9.6.09

Porquê Edgar Allan Poe?


Não são muitas as obras de Poe que tenho vontade de reler – o longo poema Eureka, as novelas que iniciaram o género policial e alguns contos indiscutíveis.
Não considero Poe um clássico e estou de acordo com Harold Bloom, que o excluiu do cânone ocidental, embora reconheça ser o mais conhecido escritor norte-americano; ou com Borges, que, «apesar das redundâncias e fraquezas de que sofre cada página», aceita a sua glória.
De facto, poucos escritores tiveram maior capacidade de «contaminação» que Poe. Sob esse aspecto, é comparável a Walt Whitman, Borges ou Pessoa. As obras de Poe influenciaram Dostoiévski, Stevenson, André Gide, e Ginsberg, realizadores como D. H. Griffith e numerosos poetas franceses, incluindo o sofisticado Valéry.
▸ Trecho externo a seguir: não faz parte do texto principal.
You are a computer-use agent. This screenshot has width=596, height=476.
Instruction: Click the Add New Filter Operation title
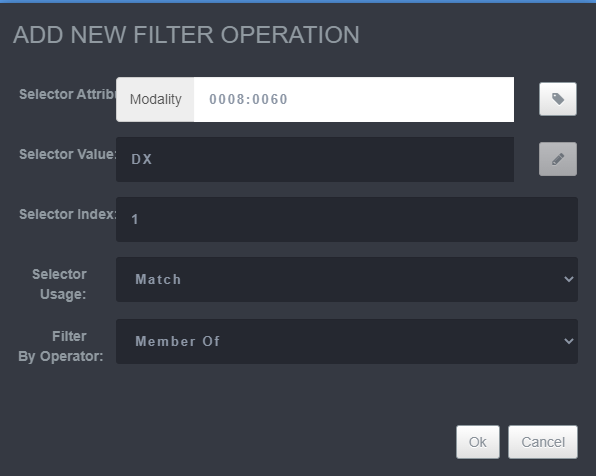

Para escritores como Baudelaire que o traduziu e rezava por ele todas as noites, era uma referência obsessiva.
É conhecida a tradução que o autor de As Flores do Mal fez dos seus contos e a versão em prosa feita por Mallarmé de O Corvo influenciou o moderno verso livre europeu quase tanto como as Folhas de Ervas.
Poe inventou o género policial – melhor seria dizer que o «descobriu», pois O Mistério de Marie Rogêt é a reconstituição de um crime real. De qualquer modo iniciou a história de detectives em O Mistério de Marie Rogêt, Os Crimes da Rua Morgue e A Carta Roubada, um género de que o muito original Fernando Pessoa teve alguma dificuldade em desviar-se – depois de o ter mimetizado em A Very Original Dinner. Sem Poe, nem Doyle, nem Collins ou mesmo Chesterton teriam sido possíveis ou os mesmos.
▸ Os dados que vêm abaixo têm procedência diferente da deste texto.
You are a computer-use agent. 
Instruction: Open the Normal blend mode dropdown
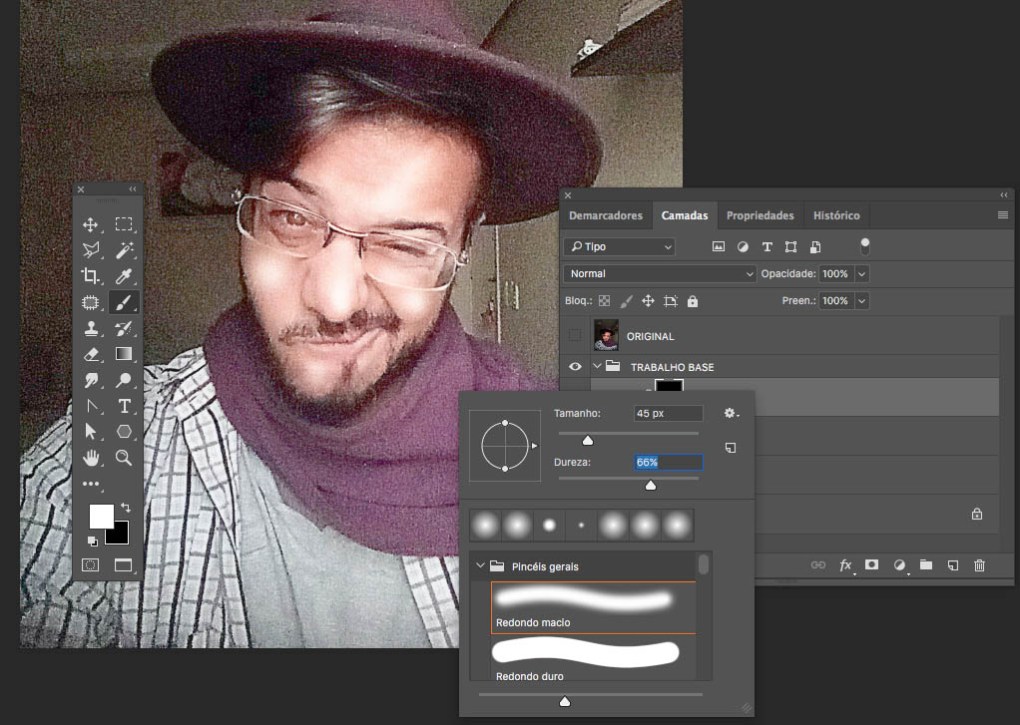[660, 273]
Walter Benjamin sublinhou a importância do conto O Homem da Multidão na criação da literatura em que o indivíduo se perde nas massas urbanas.
Foi sobretudo esse aspecto de «contaminação» que levou à decisão da Relógio D’Água editar duas obras de Poe, O Corvo, que muitos poetas, a começar por Pessoa, traduziram, e o Mistério de Marie Rogêt e O Barril do Amontillado (não fizemos acompanhar O Corvo da conhecida Filosofia da Composição por nos parecer uma mistificadora justificação, a posteriori, do poema.
O nosso projecto será completado com a publicação de vários contos, entre os quais O Caso do Sr. Valdemar, Manuscrito Achado Numa Garrafa, Uma Descida ao Maelstrom e Ligeia.
Para quem se interessa pela vida dos autores, a mais sintética biografia de Poe é dada por J. L. Borges em Edgar Allan Poe – Histórias Extraordinárias, um dos seus Prólogos publicados na Obra Completa.